For over twenty years, Tostan has worked to empower communities through its Community Empowerment Program (CEP), providing education in human rights, literacy, problem solving, income-generating activities, and project management. At the beginning of the program, the community forms a Community Management Committee (CMC), a group of seventeen democratically-elected community members responsible for implementing local development projects beyond the specific CEP timeframe. The Empowered Communities Network (ECN) works with these CMCs to facilitate relationships with local and international organizations that can support the CMC-designed projects. Through the ECN, Tostan remains an active supporter of the CMCs and promotes their autonomy in undertaking self-identified development projects and establishing additional partnerships. This process invests in the sustainability of community development efforts by making a diverse set of resources available to communities.
The ECN aims to develop innovative and effective ways for CMCs to collaborate with each other and outside organizations, such as local NGOs and government agencies, to address their community’s concerns and proactively work towards solutions. In Senegal, for example, CMCs often form federations, groupings of multiple CMCs that are able to become government-recognized and licensed economic agents, allowing them to control their own financial resources, solicit additional funding, complete community projects, and run small businesses more effectively.
Several ECN communities have formed a fruitful partnership with Barefoot College, a school in India whose objective is to provide development solutions to make rural communities more self-sufficient and sustainable.
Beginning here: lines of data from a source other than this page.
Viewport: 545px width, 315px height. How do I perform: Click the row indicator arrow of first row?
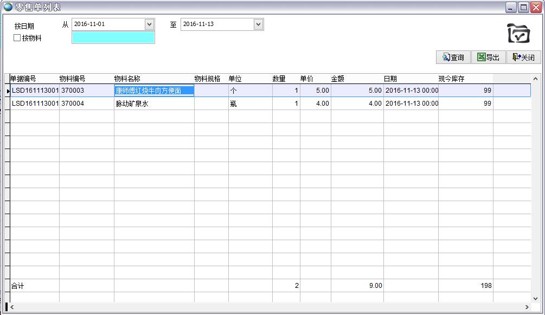pyautogui.click(x=8, y=91)
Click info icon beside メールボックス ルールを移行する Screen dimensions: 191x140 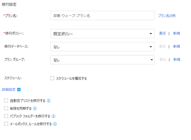click(x=55, y=124)
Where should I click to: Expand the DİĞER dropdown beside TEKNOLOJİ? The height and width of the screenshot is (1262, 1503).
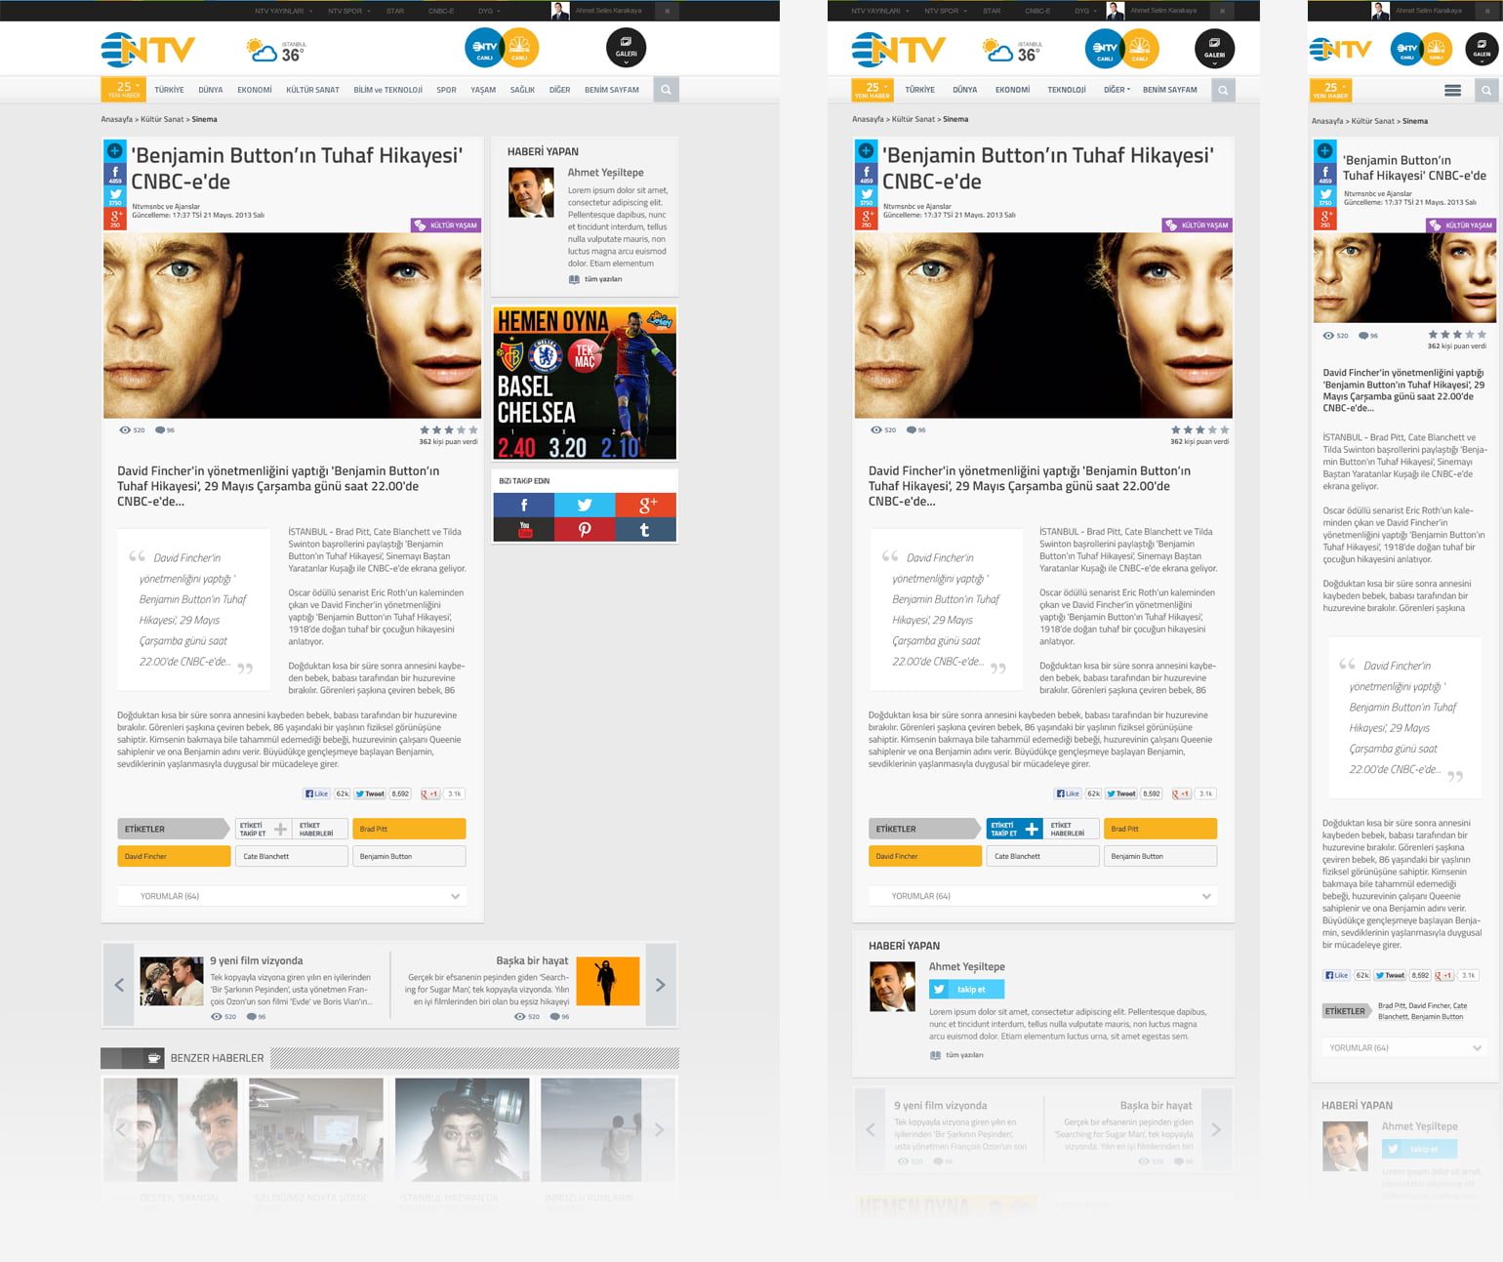pos(1117,90)
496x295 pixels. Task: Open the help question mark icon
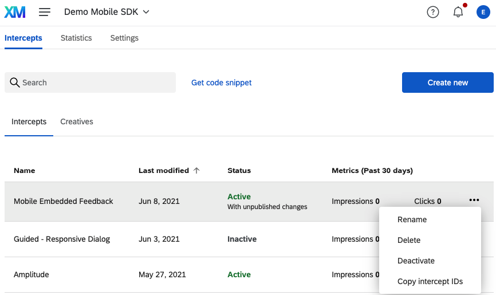(433, 12)
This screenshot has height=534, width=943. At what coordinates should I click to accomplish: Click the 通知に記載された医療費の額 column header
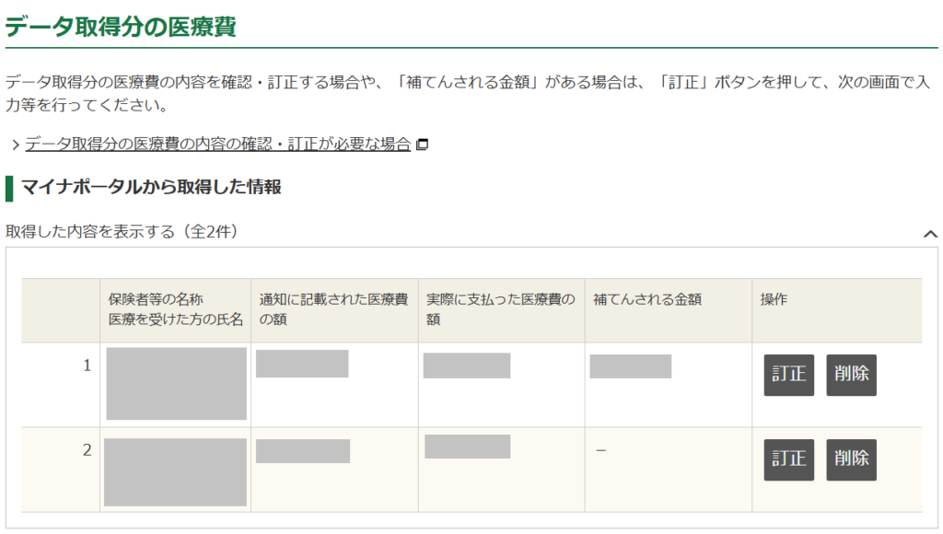tap(333, 309)
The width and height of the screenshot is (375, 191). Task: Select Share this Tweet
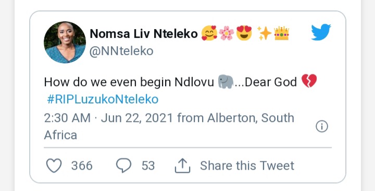(247, 166)
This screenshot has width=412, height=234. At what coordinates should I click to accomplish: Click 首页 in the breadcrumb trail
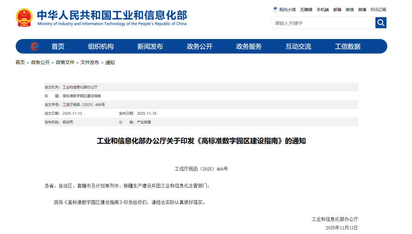coord(19,62)
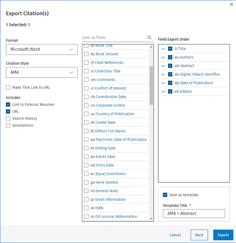Image resolution: width=236 pixels, height=243 pixels.
Task: Check the Search History option
Action: click(x=8, y=119)
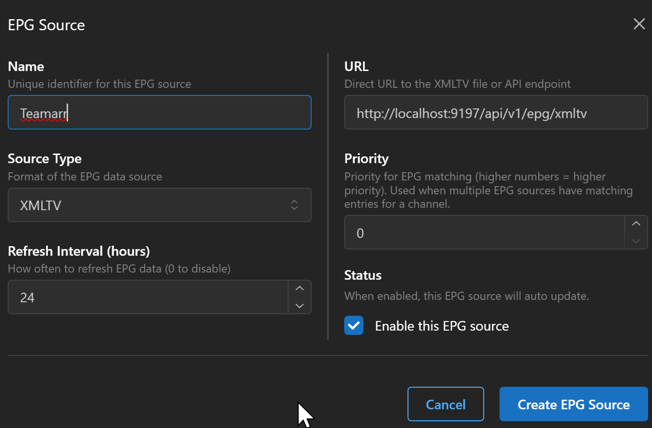
Task: Click the Refresh Interval (hours) label
Action: [79, 251]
The ECN supported multiple community members, all of whom are women, to receive training in solar engineering with Barefoot College in India. These women brought their skills back to their villages and now install and maintain solar panels, providing a source of electricity to communities and supplying the women with an independent source of family income. With light, children can do homework, doctors can perform emergency medical procedures, and adults can continue income-generating activities into the night. The solar engineers then train other community members and those in neighboring communities so that as more solar panels become available, communities are equipped to properly manage them.
Working with Oxfam and Freedom from Hunger, Tostan’s ECN has trained and implemented Saving for Change, an innovative microcredit system in which communities save their own money collectively over time and later use the communal funds to provide microcredit loans, emergency assistance, or accomplish community projects. They do this in conjunction with traditional microcredit financing through donors to further support the use of income-generating skills developed during the CEP.
The Empowered Communities Network ensures that projects initiated at the ground level are supported in a sustainable way through innovative partnerships and community collaboration. Through this approach, communities are able to accelerate their own development efforts and become a powerful force for positive change.